# WORK ITEM
What you produce should be every line from the data that includes "sidebar".

[Collected data entries]
____

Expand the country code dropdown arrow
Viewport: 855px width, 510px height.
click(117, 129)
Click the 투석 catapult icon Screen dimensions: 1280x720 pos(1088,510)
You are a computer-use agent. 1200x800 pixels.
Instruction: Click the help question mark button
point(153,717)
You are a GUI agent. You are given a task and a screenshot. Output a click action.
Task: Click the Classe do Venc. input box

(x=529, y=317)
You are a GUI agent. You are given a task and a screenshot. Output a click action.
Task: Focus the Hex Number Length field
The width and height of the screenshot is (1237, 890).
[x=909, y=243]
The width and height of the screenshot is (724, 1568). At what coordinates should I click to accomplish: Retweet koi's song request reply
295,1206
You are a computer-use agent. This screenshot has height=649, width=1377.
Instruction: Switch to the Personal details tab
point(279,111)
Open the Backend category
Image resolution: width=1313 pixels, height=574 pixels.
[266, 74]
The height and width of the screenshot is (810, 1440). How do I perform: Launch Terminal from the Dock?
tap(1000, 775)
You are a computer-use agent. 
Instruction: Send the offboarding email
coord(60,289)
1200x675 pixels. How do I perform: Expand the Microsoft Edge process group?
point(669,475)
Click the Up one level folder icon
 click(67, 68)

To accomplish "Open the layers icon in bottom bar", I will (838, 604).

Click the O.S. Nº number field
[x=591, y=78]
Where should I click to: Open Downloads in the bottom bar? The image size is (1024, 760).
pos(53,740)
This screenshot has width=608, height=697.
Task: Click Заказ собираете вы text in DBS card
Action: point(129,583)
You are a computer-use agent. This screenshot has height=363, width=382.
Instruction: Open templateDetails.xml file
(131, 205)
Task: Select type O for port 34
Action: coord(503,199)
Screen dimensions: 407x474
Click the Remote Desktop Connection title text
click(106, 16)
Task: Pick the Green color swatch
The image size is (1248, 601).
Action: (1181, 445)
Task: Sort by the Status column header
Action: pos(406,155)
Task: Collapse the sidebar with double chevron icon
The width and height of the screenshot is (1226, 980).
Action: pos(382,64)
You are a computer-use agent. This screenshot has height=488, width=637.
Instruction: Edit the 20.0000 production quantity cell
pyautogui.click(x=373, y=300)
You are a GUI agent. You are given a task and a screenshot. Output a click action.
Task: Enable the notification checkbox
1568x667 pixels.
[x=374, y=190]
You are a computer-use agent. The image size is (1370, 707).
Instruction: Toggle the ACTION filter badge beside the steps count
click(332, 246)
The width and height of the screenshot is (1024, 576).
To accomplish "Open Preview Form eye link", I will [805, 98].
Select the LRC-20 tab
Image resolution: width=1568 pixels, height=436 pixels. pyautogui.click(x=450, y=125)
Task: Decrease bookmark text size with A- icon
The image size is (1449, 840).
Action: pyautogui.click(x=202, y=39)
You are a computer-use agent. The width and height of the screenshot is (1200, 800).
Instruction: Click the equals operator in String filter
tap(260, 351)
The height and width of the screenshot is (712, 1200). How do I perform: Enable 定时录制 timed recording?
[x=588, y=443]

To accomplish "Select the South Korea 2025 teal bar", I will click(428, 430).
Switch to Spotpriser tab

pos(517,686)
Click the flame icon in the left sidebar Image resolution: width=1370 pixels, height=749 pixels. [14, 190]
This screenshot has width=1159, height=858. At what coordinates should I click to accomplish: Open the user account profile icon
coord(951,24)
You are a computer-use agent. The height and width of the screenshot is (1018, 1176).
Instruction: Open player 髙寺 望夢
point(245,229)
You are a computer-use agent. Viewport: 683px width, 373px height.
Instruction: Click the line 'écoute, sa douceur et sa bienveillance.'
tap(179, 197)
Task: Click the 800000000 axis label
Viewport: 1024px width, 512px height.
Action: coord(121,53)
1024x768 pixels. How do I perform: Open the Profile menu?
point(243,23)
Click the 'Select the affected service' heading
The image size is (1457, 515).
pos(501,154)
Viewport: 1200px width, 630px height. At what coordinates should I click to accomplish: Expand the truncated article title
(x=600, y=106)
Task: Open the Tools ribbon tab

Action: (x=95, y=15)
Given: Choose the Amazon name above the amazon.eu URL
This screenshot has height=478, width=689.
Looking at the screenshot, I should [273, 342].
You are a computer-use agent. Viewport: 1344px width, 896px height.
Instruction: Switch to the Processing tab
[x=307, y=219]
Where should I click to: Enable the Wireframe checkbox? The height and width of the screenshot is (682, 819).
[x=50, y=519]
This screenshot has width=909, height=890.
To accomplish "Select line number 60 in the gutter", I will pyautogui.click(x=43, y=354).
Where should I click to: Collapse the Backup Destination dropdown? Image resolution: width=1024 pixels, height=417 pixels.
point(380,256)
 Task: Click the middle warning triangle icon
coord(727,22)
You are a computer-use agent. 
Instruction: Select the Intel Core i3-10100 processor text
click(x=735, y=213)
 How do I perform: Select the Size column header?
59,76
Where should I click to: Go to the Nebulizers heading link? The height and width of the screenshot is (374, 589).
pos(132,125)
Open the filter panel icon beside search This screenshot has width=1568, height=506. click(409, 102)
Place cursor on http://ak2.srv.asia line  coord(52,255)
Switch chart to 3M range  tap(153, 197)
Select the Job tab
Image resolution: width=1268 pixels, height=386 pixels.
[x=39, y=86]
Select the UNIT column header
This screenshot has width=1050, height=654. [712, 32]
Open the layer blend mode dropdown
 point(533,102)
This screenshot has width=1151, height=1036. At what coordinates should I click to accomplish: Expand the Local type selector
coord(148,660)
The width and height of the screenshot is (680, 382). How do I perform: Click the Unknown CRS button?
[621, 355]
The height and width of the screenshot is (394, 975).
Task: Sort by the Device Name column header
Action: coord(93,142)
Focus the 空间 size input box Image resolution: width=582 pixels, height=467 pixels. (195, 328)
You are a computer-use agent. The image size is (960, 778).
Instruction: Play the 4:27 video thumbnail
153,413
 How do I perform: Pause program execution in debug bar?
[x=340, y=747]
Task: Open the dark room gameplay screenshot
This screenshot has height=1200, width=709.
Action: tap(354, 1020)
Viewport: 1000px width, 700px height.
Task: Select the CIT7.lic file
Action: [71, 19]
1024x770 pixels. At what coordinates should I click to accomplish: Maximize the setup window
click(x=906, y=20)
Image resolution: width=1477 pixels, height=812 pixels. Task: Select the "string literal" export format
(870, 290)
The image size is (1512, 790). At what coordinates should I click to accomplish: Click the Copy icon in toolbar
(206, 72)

____

# SOLUTION BELOW
Task: Collapse the sidebar with double chevron icon
Click the flame icon in the left sidebar Image resolution: width=1370 pixels, height=749 pixels. [14, 190]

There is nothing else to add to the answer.